Miraculously, all of us are essentially and totally one with cosmic intelligence, which makes each one of us our own predestinator, whether we are aware of this fact or not. Man is born to be the master of his destiny - we have heard this saying many times. It means that all of us are bound to realise that we are essentially one with the cosmic Creative Intelligence. The more our life evolves in the direction of this realisation, the more intelligent and creative our thinking, speaking and acting will be.

Once we start to experience that we are the masters of our own creation, we automatically start to behave in a more and more evolutionary way. We no longer obstruct - as it were - the cosmic force of evolution working in each and every one of us. In this way we start to make use of our full mental potential. 

The only reason that we are not making full use of our Creative Intelligence is because of certain stresses that are inhibiting the normal and natural flow of energy and intelligence in our mind-body system. Stress gives rise to frustration, and even to destructive behaviour. Crime is the natural expression of stress. It is stress that restricts our awareness and makes us feel bound, makes us feel forced to a certain type of negative behaviour. When the stresses are gone, we feel free and unrestricted, and automatically we start to think, speak and act more in accord with the evolutionary Laws of Nature; we feel more supported by the almighty forces of evolution. This results in more positivity, and in health, wealth and wisdom in life. 
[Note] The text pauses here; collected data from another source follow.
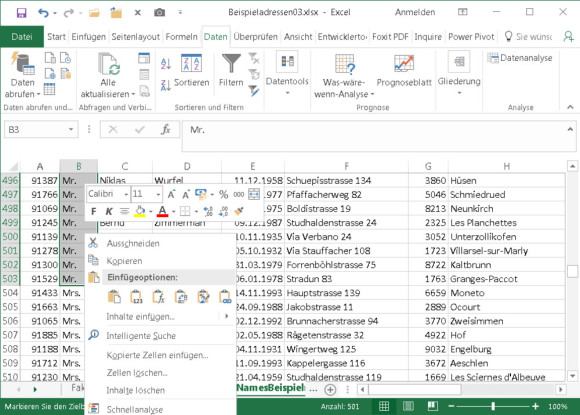Click the Datenanalyse button
This screenshot has width=580, height=415.
point(520,58)
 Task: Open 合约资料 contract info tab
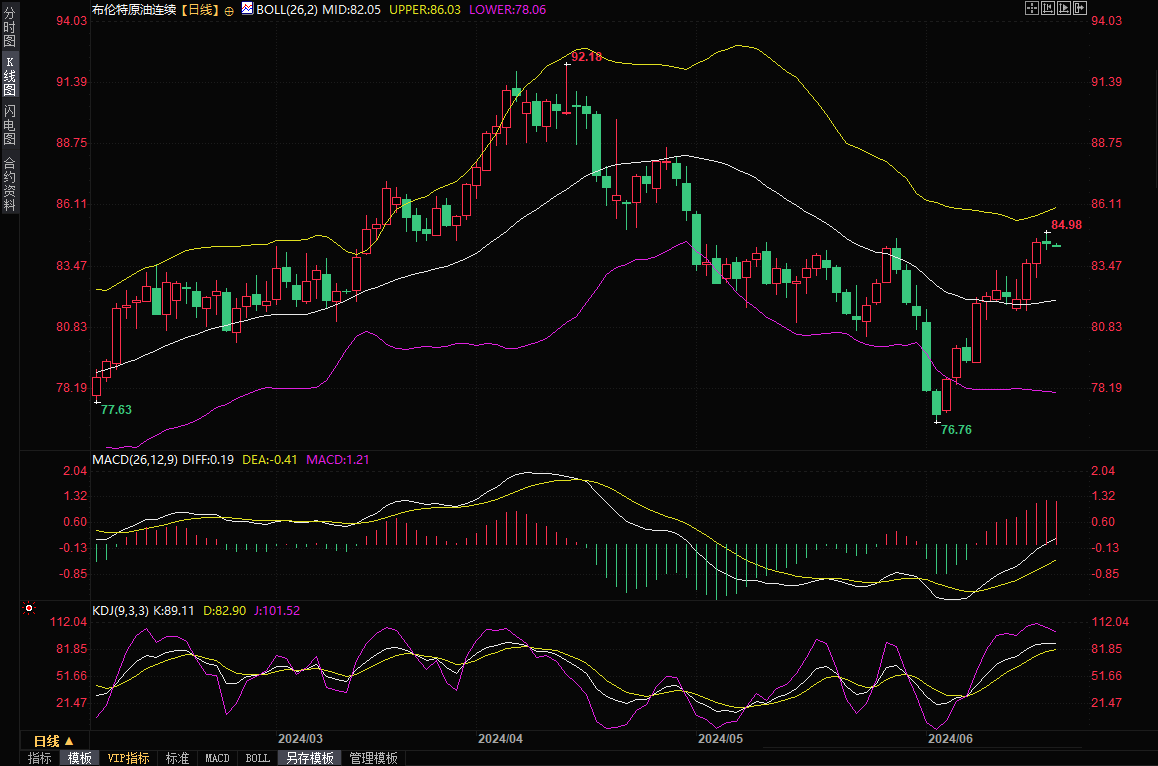click(9, 184)
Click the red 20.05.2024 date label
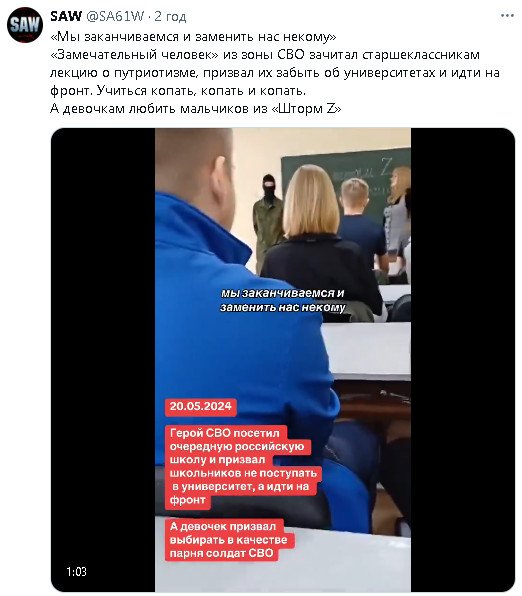Viewport: 522px width, 596px height. pyautogui.click(x=200, y=406)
It is in this light that Maharishi once said:

'Human life is all divine.'

We are all the creators of our destiny - whether we know it or not! Our mind, the human mind is so infinitely powerful that it creates whatever it contemplates - whether we know what is going on in our mind or not! When the nervous system is free from stress, we have a clear mind, and we naturally create a life that is pleasant for all of us. When stress no longer obstructs our mind-body system - as is the case in cosmic consciousness - we are more and more aware of our infinite free choice in life. Naturally, we choose for progress and happiness. In the state of enlightenment, we naturally desire 'all good to everyone, and non-good to no-one'. 
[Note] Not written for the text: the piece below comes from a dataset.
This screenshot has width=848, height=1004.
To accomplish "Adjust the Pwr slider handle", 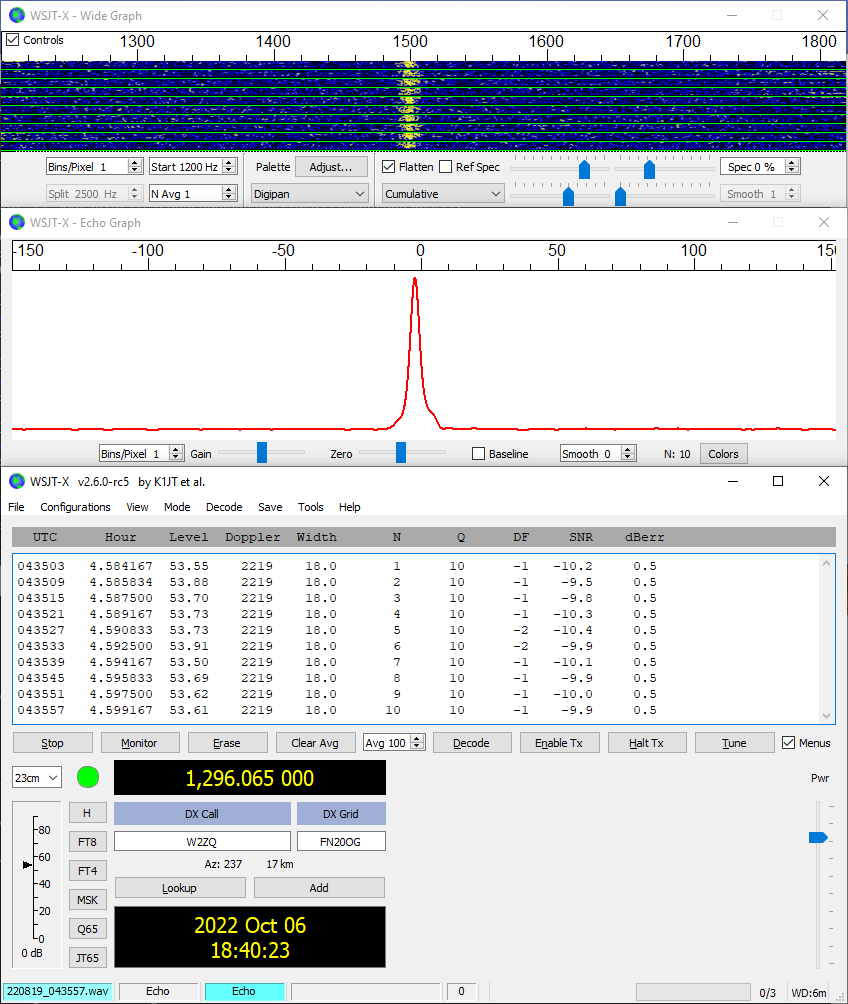I will [x=818, y=838].

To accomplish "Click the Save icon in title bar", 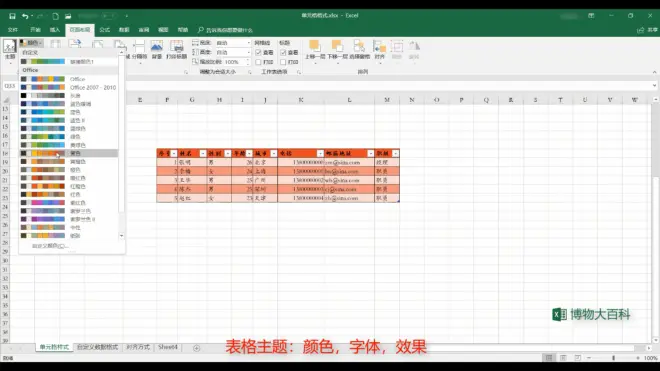I will pos(12,16).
Becoming enlightened just means that we claim our birthright, and that we start to make use of our inborn potential, which, according to Vedic Science, is unlimited in its scope and power.

When we become dedicated to the idea of creating a heaven on earth, it is bound to happen. And in fact, the study of Jyotish is an excellent aid to that: we study the wonderful orderliness and harmony of the celestial mechanics, and apply this knowledge here on earth. This is the whole purpose of Jyotish and, in fact, the whole purpose of each and every branch of Vedic Science. Each of those branches of 'Brahma vidya' - knowledge of the totality - gives a complete insight, each from its own vantage point, into the mechanics of creation. Each branch of Vedic Science offers the potential to raise life to its full dignity - enlightenment to the individual and a disease-free, problem-free society for every nation.


As It Should Be

The whole truth about life - the whole truth about freedom and predestination - is summarised in a little interaction of Maharishi. A few years ago Maharishi Mahesh Yogi was interviewed by a French journalist, who asked: 'Maharishi, how does the world look like in the highest state of consciousness?' Then Maharishi said: 'Then you see that everything is exactly as it should be'. The man, not realising the depth of this expression, asked: 'But why then, are you working so hard to improve the situation?' Whereupon Maharishi smilingly answered: 'Because that is exactly as it should be'.

In this little anecdote, the whole wisdom of the Vedas and the Vedic literature is contained. Thus, it forms a beautiful conclusion to this essay on the mechanics of creation, seen in the light of Maharishi's Vedic Science.